We've had a look at where we can save time and, on positive reflection, we realise our blog has a huge amount of material that our followers can utilise.  So going forward we are going to leave it as it is, as a great resource for you to access, but without adding further to it.

We have retired our DVD and downloads of 'Do You Want More Clients' and 'Social Media for Therapists' as, although the general content is still very relevant and highly motivational, times have moved on since we filmed them and some of the detailed advice has been superseded, particularly in the world of social media.

With best wishes

Nic and Debs

When Less Marketing is More

How Can Less Be More?

When the two of us get together on our long trips to Manchester to teach Hypnotherapy, our conversation always turns to TMS and marketing generally.

One of the most common mistakes non-professionals make is to cram too much information into the space available. 

We were just talking about this very subject when we passed a trade van on the M6, where the sign-writing illustrated this very point.  You'll be able to see what we mean from the photo below. 

As it happened, we were on a stretch of motorway with roadworks and we were travelling very slowly, hence Nic being able to take the photo, but if we were travelling at normal speed there’s no way we could have taken all that information in.

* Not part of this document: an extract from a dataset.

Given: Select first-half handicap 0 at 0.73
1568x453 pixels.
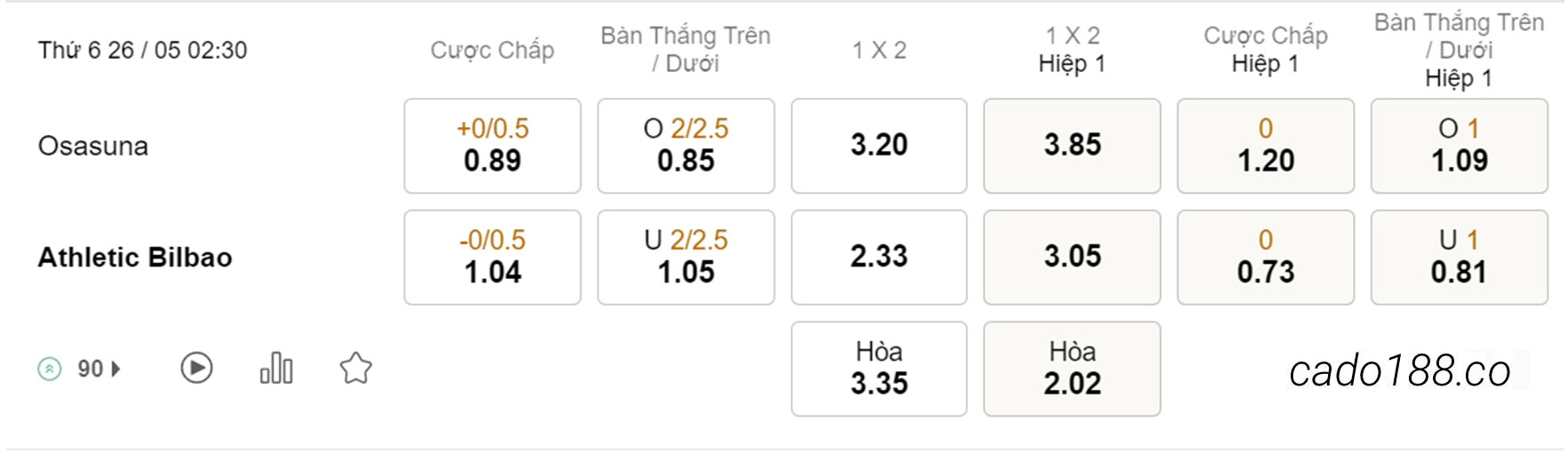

Another mistake is to leave out vital information.  We’ve both seen press adverts and posters without a website address – a costly omission.  We’ve seen event posters missing a date, time or location – or those elements are so small, a casual passer-by won’t clock it.  Perhaps the most damaging omission is not including your location on your website.  And we don’t just mean a specific address, it’s surprising how many websites we see that don’t even indicate what town the therapist is practising in.

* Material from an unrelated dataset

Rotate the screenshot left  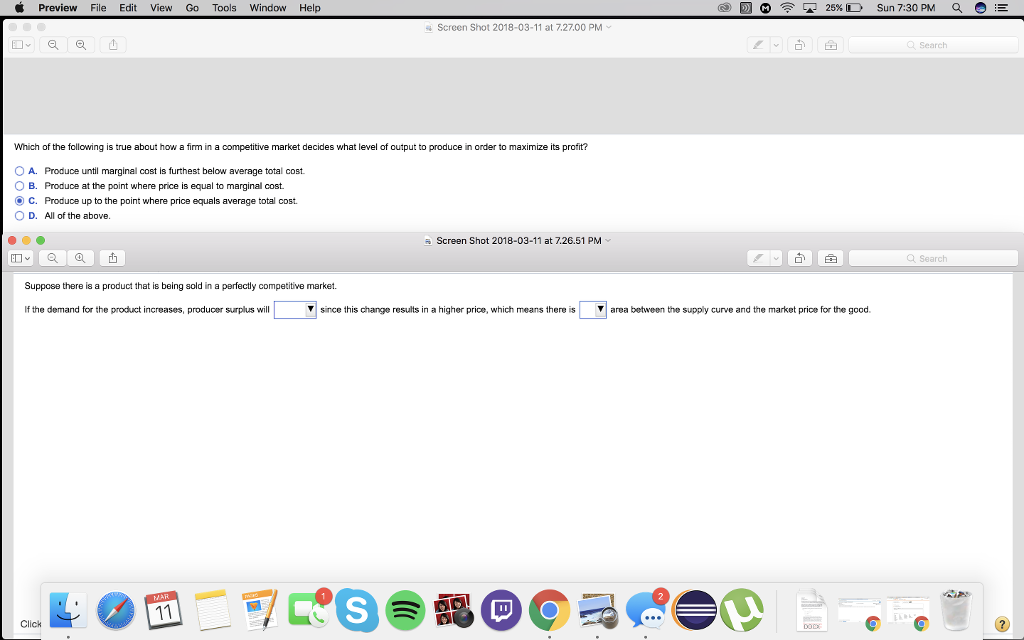tap(799, 257)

When deciding how much to write, think about where the reader will be, and what frame of mind they will be in, when they see your promotional material.  If they are walking or driving, you have minimal time to get the vital information across.  If they are on Facebook or Twitter, the chances are they are browsing, so you can include more details, but keep it snappy and succinct.  If they make it to your website, make sure your landing page grabs their interest – you can then include more details once you have their attention.

So, a few tips:

·         Less is more

·         Use bullet points on posters, sign writing and advertisements

·         Get in the habit of including your website on all your promotional material

·         Reserve the nitty gritty detail for your website

·         Consider using a QR code so the reader can use their mobile phone to link directly to your website

Take Action now to review your promotional material – does it get the message across clearly and succinctly?